It’s funny to see what sets people off about a certain acclaimed movie after a while. It’s almost like the public just can’t accept a great piece of entertainment for what it is anymore; there’s got to be one piece picked apart, one misplaced brushstroke on a masterpiece.
Already this year we’ve seen in happen with “American Hustle” (criticized for “not really having a story,” whatever that means) and “Gravity” (being totally scientifically inaccurate), and now the targets of pop-culture salvos apparently have turned their targets on “The Wolf of Wall Street.”
What’s their criticism? Apparently the movie “glorifies” its central figure, the scheming, conniving junk-stock trader Jordan Belfort (played with his usual charisma by Leonardo DiCaprio). They say the felonious world – full of orgies and prostitutes, pills and booze, money and beautiful, willing women – is one that people will flock to join.
The people that claim that “The Wolf of Wall Street” somehow heaps glory on Belfort’s character and his band of merry rogues are missing the point completely. The movie is an unabashed masterpiece of satire, and intelligent movie-goers should be in on the joke from minute one. DiCaprio, screenwriter Terrence Winter and the remarkable director Martin Scorsese have crafted a scathing look at the world of corporate greed, populated by overgrown kids tossing money around at random. From the very beginning – when a marvelous Matthew McConaghey delivers a speech extolling the virtues of self-love as a release for the stresses of work – the movie treats its characters as juveniles swinging through the world, creating fortunes and wrecking lives. Scorsese doesn’t hit you over the head with the latter – he slips it in (one brief shot of an employee’s eventual suicide is particularly effective), and the subtlety makes it all the more effective.

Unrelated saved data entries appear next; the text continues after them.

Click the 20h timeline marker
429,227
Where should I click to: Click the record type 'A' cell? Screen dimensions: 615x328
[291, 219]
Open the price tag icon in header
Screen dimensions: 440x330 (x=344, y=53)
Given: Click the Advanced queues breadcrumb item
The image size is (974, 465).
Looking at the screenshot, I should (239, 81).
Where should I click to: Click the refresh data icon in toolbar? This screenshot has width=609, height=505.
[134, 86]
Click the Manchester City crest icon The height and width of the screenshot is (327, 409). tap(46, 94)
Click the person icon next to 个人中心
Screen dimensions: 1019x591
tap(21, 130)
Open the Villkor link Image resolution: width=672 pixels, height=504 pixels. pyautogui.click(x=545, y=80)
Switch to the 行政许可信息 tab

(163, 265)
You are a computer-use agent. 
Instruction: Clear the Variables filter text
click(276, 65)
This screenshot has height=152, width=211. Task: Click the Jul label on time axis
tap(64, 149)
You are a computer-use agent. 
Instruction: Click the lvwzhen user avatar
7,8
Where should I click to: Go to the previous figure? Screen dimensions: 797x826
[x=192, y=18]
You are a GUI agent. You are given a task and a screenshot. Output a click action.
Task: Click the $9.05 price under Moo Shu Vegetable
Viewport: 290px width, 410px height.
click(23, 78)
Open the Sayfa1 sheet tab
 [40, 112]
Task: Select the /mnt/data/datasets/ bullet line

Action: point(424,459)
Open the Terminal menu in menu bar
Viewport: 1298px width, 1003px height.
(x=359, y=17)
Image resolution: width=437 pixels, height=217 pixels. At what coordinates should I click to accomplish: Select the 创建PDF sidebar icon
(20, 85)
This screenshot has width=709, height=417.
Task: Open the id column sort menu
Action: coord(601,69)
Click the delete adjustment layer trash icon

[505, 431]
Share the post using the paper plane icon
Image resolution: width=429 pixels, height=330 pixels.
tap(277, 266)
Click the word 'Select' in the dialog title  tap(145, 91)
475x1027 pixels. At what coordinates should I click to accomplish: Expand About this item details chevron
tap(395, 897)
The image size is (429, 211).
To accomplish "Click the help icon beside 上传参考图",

Oh, and DiCaprio’s Belfort – for all his charisma – is a monster of a man, really, cheating on both wives, snorting cocaine and popping Quaaludes, and even slugging his wife in the stomach during one particularly heated argument. Anyone who aspires to be that type of human being? Well, we wouldn’t want to meet them. Plenty of movies have been made about monsters. They’re captivating figures, and they teach us what we shouldn’t be. The people who are criticizing the movie? They’re missing out on the big point that Scorsese, DiCaprio et. Al have snuck in to the public consciousness: these monsters? They’re the ones who played with all our financial futures for far, far, far too long.